--- Extracted records Enclosed Below ---

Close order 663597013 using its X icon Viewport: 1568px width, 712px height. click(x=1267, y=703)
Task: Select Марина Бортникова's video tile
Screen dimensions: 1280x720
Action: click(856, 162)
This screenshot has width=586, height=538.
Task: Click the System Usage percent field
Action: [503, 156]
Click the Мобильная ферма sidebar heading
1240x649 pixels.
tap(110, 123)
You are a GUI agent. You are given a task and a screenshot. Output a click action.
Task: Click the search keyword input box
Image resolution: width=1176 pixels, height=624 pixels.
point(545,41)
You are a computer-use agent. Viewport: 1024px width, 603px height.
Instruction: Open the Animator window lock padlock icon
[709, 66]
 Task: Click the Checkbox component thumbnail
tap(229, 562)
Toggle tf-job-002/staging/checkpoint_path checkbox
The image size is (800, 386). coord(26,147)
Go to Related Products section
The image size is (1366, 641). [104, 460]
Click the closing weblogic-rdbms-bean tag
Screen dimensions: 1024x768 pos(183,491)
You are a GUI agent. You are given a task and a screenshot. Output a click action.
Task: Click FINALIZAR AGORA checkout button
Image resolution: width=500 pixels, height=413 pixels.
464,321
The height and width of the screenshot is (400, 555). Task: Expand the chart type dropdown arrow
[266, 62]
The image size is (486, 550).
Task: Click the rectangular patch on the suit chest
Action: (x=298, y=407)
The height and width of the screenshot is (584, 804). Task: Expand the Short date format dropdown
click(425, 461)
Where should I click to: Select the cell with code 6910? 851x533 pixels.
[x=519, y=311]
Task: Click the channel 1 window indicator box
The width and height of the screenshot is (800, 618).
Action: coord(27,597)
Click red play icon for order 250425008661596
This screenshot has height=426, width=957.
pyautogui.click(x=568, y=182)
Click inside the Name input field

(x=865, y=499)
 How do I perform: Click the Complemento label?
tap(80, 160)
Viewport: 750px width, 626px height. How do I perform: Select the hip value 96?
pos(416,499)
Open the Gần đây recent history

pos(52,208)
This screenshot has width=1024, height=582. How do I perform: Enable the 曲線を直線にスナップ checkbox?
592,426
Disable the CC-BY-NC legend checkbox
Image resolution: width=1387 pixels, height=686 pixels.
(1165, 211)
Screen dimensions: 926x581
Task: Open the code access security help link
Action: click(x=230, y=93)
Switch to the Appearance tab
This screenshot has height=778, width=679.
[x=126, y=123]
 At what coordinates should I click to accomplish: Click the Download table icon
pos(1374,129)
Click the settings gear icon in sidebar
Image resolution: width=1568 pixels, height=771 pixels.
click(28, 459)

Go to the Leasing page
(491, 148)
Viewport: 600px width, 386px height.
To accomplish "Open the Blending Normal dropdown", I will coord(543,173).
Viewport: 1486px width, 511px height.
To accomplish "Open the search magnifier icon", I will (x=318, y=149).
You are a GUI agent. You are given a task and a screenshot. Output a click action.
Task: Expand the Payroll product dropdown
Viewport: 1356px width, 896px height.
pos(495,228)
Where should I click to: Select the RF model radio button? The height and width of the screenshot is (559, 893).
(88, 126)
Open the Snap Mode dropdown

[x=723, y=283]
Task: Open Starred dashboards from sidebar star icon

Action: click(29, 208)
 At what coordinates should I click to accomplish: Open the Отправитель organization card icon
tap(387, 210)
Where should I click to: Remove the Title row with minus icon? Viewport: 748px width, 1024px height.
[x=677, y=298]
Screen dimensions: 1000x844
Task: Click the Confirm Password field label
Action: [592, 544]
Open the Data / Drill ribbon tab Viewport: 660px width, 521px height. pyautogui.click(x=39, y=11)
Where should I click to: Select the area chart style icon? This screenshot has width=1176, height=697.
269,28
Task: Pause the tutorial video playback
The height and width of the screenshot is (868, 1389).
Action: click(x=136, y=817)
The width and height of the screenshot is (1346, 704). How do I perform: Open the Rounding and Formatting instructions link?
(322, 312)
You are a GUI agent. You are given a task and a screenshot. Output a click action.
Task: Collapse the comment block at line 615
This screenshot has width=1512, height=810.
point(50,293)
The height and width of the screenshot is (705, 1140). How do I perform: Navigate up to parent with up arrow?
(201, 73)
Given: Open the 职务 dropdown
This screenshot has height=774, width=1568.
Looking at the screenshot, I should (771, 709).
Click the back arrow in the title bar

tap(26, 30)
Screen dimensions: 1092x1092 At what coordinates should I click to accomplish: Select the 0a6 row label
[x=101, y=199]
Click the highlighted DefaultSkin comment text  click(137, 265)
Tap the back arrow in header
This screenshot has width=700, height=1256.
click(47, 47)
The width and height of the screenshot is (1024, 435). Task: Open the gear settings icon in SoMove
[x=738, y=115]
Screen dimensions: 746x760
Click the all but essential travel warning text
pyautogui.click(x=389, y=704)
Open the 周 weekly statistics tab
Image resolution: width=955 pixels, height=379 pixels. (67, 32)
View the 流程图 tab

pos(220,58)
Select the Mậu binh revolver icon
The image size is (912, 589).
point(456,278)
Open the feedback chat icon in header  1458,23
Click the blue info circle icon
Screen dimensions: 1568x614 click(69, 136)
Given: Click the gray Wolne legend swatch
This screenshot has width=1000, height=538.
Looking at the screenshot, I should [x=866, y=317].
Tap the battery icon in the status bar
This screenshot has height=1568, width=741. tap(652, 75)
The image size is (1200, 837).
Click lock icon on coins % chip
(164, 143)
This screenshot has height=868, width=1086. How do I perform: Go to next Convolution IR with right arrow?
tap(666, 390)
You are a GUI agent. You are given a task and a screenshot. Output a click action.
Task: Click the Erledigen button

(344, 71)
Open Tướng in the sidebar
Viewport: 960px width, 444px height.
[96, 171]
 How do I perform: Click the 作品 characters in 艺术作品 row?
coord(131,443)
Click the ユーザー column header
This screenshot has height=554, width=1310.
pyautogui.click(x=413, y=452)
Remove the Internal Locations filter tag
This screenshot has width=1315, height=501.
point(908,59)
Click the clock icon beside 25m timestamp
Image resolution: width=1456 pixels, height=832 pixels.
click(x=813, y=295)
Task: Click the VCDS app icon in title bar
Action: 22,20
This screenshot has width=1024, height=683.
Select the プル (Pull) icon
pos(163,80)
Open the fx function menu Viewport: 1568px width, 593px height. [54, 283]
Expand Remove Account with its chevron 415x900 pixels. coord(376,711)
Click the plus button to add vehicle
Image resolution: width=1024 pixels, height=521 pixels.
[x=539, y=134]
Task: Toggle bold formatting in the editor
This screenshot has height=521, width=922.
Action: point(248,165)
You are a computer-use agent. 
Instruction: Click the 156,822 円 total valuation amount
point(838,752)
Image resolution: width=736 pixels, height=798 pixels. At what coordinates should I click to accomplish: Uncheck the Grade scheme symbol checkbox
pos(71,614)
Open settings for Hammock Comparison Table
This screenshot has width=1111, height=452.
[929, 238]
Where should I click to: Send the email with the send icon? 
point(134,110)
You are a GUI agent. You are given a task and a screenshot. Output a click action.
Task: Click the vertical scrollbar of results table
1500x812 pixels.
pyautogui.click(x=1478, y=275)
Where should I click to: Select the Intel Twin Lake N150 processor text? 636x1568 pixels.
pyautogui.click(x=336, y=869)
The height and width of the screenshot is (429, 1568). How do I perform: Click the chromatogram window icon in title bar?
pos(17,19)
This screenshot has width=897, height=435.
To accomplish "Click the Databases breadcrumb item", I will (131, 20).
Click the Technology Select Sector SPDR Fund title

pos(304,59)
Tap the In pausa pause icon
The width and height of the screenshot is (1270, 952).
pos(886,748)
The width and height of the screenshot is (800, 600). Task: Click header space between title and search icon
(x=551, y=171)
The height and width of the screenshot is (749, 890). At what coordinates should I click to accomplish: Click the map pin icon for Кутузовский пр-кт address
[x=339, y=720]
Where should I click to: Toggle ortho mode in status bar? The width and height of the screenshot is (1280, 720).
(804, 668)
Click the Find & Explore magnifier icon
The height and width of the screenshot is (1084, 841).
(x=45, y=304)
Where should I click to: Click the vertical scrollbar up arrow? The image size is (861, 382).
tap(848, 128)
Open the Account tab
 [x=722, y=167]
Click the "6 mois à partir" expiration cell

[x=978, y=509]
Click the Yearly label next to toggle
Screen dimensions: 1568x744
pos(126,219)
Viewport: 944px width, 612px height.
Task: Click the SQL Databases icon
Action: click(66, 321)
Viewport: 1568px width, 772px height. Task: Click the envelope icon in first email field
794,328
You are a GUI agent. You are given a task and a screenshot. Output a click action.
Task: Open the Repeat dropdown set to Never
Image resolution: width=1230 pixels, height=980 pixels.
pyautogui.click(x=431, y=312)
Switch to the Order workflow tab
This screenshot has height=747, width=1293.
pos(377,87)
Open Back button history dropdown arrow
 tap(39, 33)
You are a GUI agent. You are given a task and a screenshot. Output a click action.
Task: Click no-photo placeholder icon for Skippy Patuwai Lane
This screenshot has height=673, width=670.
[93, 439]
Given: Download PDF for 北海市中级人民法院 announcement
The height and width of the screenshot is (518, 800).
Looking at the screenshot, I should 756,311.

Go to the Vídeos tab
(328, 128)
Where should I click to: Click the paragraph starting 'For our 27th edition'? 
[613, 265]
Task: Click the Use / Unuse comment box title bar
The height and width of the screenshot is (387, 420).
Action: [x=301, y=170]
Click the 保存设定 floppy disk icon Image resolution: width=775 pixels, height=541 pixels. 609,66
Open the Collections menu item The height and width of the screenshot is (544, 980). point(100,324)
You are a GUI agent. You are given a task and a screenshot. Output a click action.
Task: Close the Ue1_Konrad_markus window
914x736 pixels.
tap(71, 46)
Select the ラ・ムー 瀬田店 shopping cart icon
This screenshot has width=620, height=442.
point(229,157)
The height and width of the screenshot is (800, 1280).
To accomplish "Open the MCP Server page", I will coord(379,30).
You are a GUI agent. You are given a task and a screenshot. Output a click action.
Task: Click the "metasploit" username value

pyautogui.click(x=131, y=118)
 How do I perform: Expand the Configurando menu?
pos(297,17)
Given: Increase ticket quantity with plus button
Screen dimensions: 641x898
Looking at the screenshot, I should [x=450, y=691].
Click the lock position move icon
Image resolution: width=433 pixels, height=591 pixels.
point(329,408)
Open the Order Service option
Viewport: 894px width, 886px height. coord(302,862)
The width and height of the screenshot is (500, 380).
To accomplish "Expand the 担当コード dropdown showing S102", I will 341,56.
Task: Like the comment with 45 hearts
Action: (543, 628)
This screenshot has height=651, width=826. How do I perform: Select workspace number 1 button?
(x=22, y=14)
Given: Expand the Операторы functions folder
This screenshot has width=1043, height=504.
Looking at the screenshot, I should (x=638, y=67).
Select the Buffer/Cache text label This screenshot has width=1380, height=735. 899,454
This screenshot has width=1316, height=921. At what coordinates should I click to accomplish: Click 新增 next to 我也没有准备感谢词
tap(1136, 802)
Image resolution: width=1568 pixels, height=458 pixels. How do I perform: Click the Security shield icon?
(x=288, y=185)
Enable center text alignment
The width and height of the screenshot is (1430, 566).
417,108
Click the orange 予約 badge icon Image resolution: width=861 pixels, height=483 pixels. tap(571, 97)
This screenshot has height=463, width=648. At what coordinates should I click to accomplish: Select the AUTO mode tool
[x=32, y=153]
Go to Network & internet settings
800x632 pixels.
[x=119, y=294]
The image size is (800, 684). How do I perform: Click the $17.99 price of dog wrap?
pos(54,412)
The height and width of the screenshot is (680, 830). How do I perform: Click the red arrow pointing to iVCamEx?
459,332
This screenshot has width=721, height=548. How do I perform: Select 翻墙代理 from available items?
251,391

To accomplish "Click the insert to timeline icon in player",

--- End of Enclosed Extracted records ---

### Work required:
Go through the data and return each line where the word "video" appears.

### Answer space:
Task: Select Марина Бортникова's video tile
Task: Pause the tutorial video playback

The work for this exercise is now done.